→ ENTRIES SHOWN:
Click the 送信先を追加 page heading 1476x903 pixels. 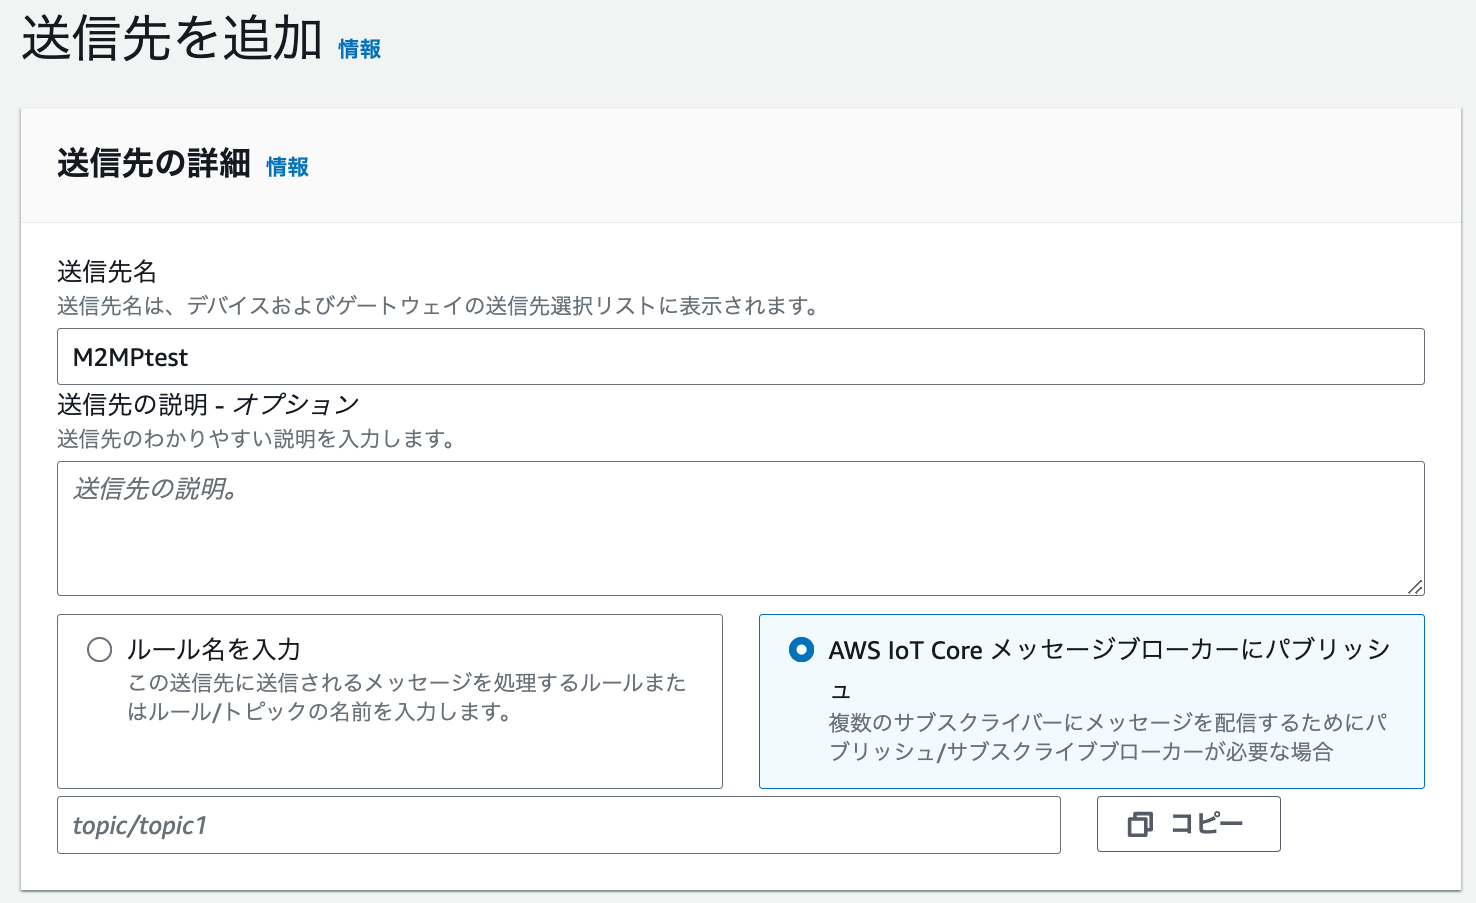pyautogui.click(x=172, y=40)
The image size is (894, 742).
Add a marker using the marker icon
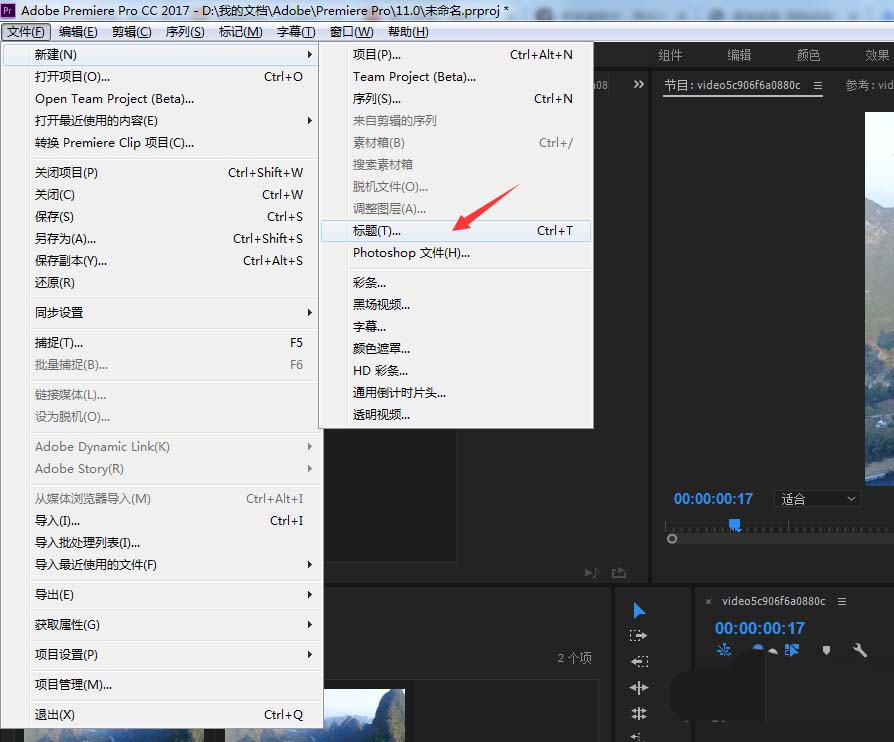pos(826,650)
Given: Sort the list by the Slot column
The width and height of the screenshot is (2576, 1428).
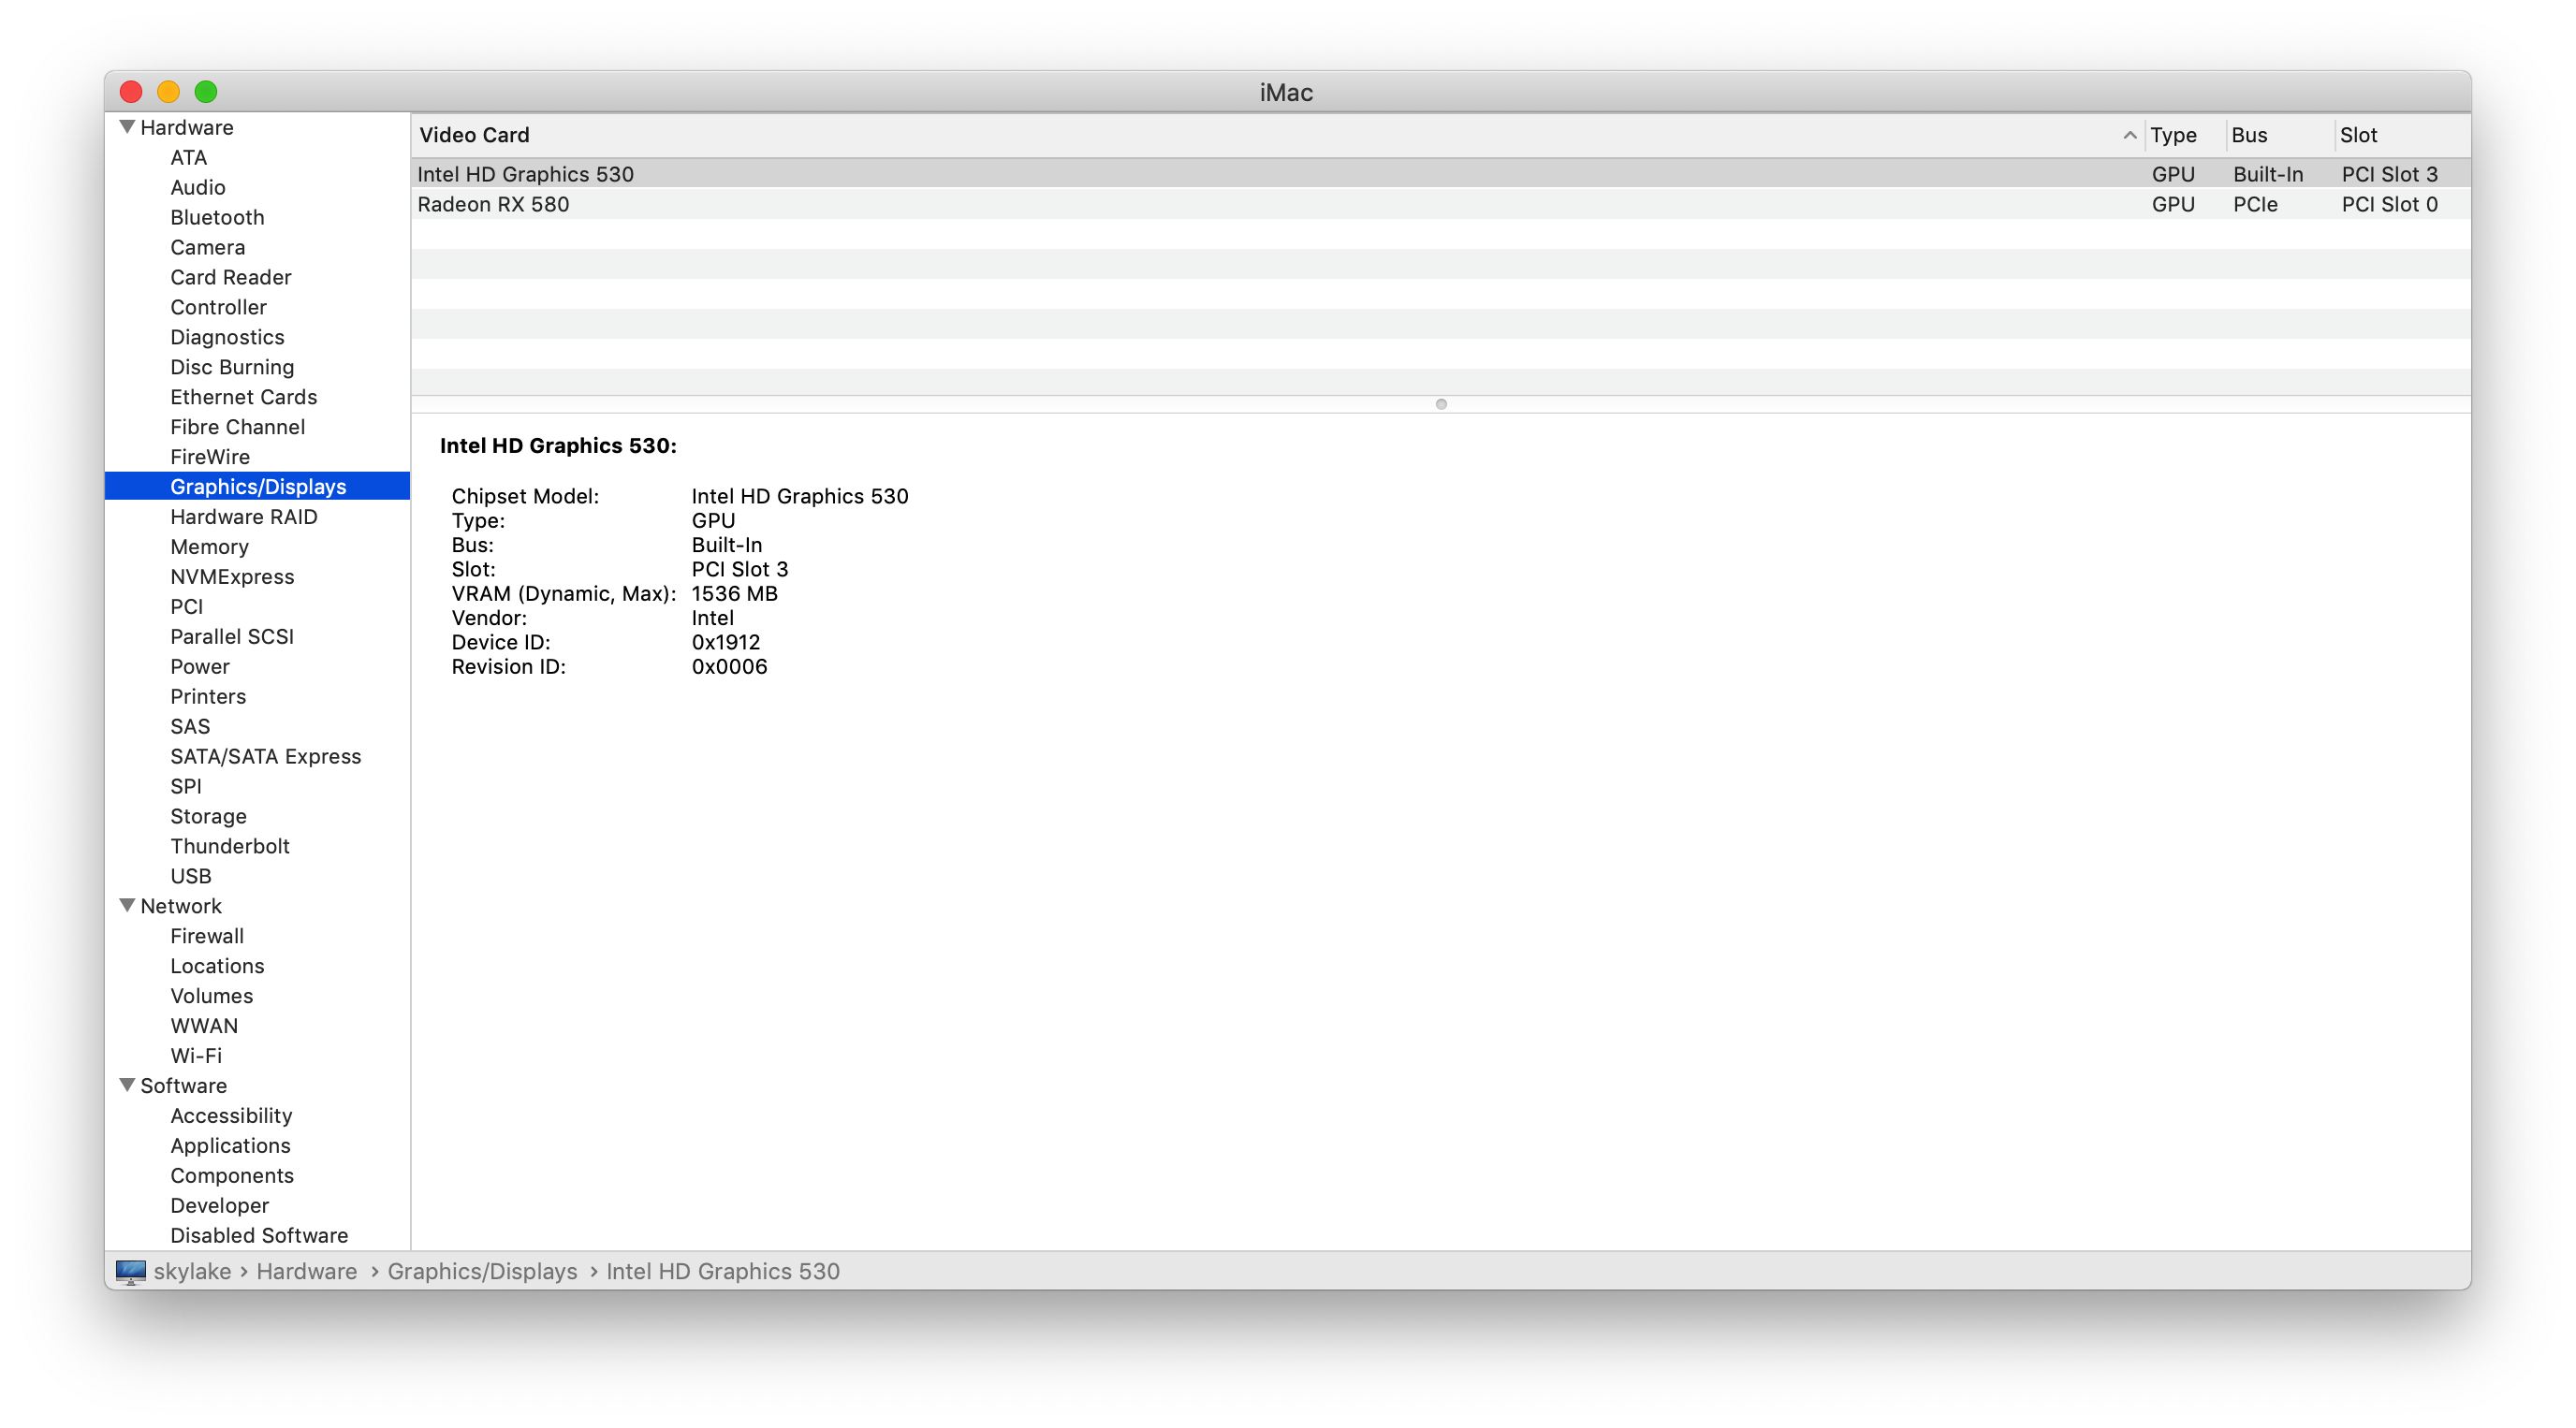Looking at the screenshot, I should pyautogui.click(x=2357, y=135).
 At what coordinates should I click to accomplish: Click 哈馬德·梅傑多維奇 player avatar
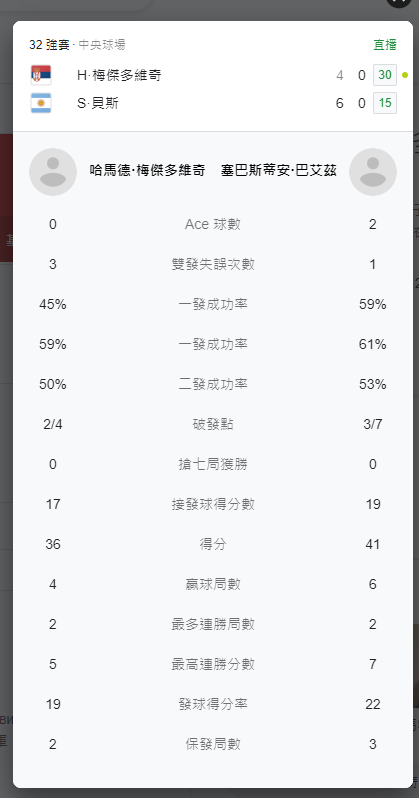pos(53,172)
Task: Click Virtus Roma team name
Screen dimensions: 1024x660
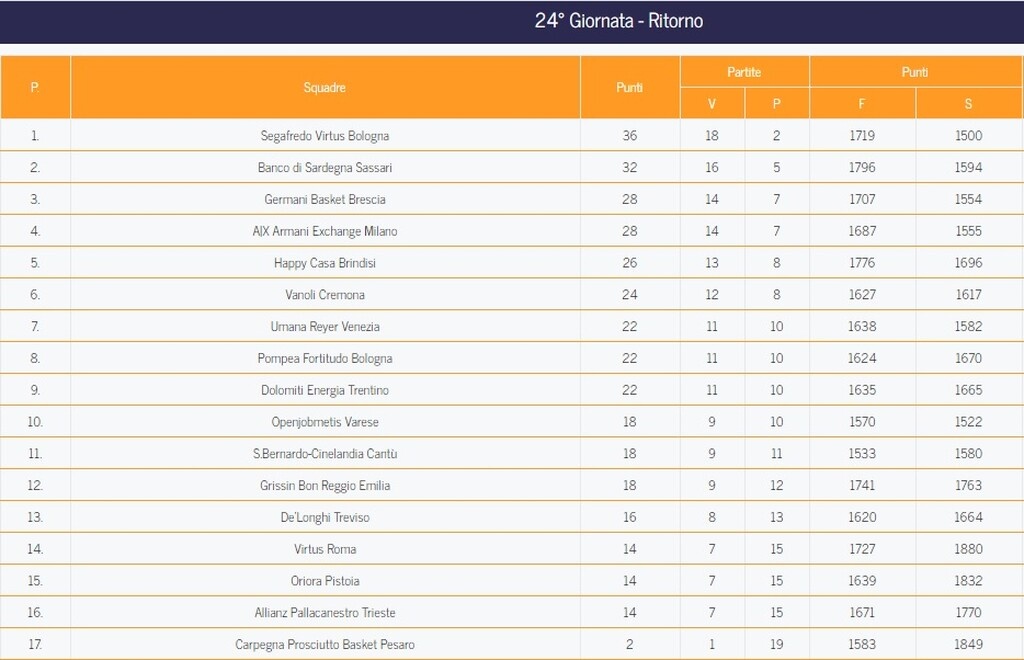Action: point(325,549)
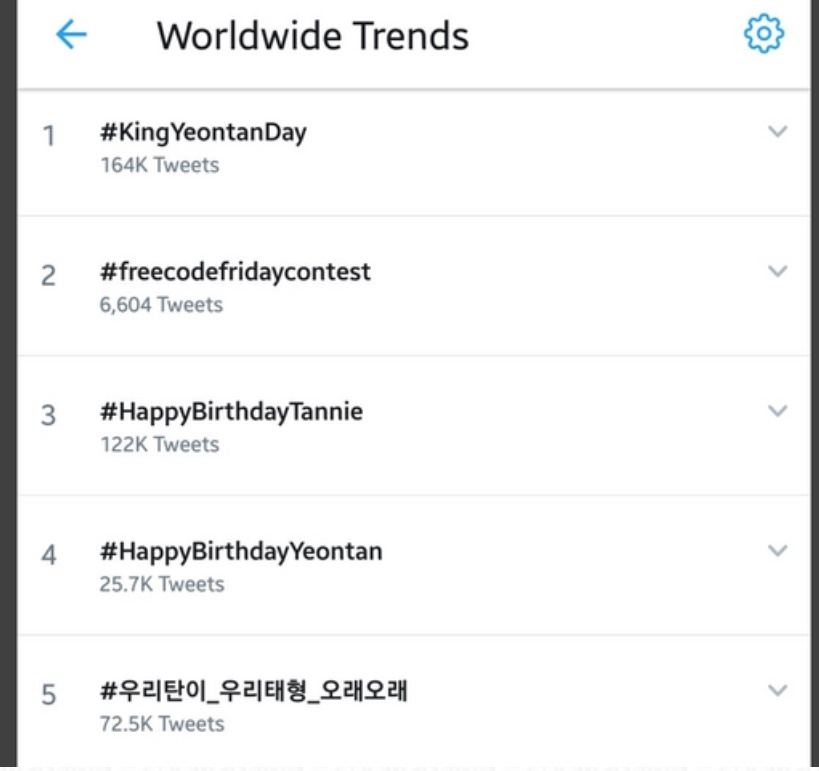Select rank number 1 trend row
819x771 pixels.
[414, 153]
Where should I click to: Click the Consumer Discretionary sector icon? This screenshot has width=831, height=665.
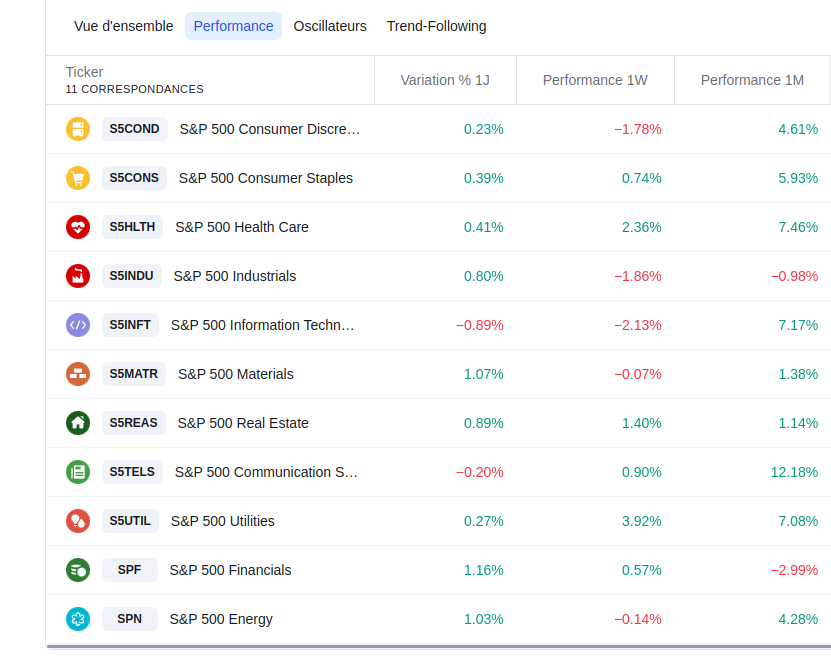point(78,129)
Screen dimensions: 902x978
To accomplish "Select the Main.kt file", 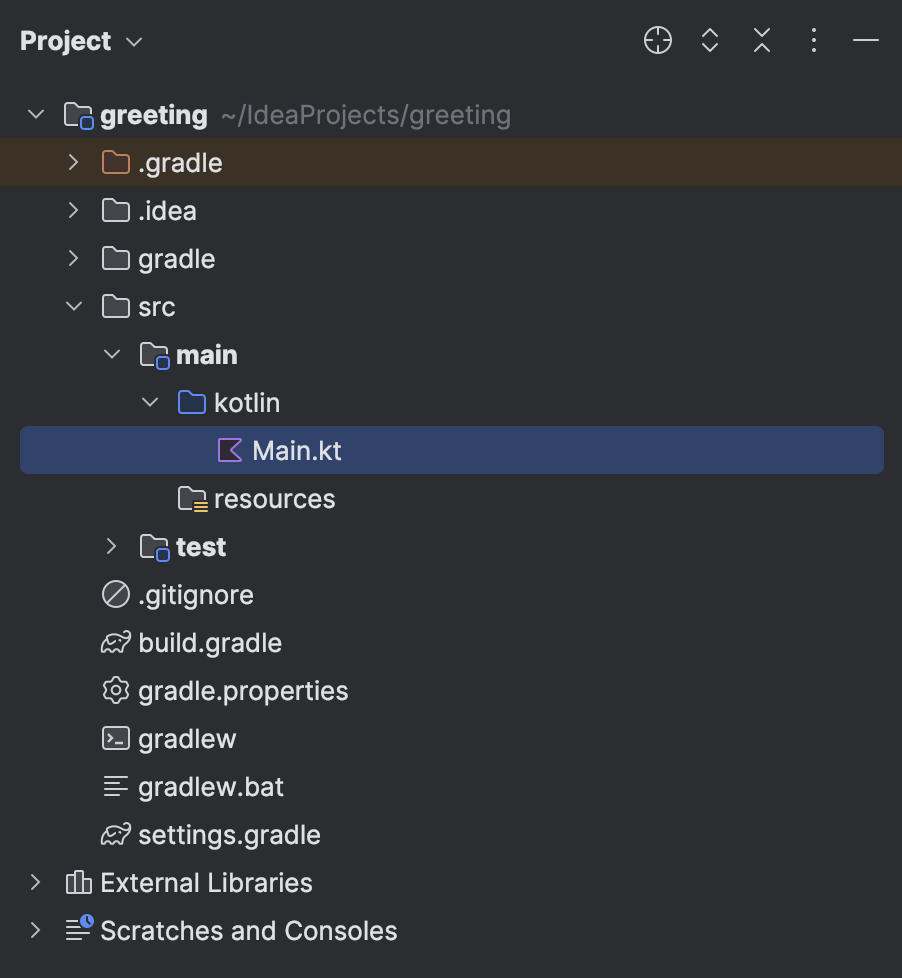I will 296,450.
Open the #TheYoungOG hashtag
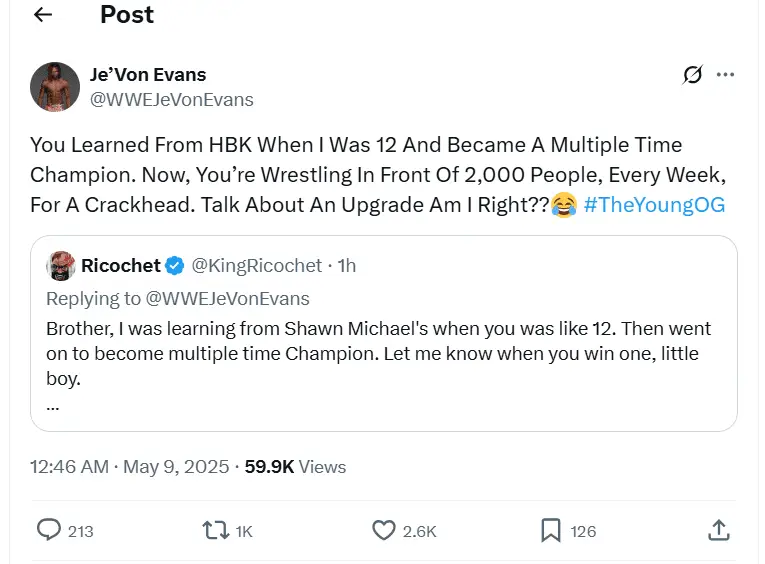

→ EXERCISE TASK: In the stretch from the line containing "The image size is (894, 742)." through the line containing "Looking at the", rename "Slot" to "Status" and write out those lines with nothing else altered, leaving out the pictures.

→ THE RESPONSE:
The image size is (894, 742).
Add a marker using the marker icon
pos(826,650)
Given: Sort the list by the Status column
The width and height of the screenshot is (2576, 1428).
Looking at the screenshot, I should pyautogui.click(x=2357, y=135).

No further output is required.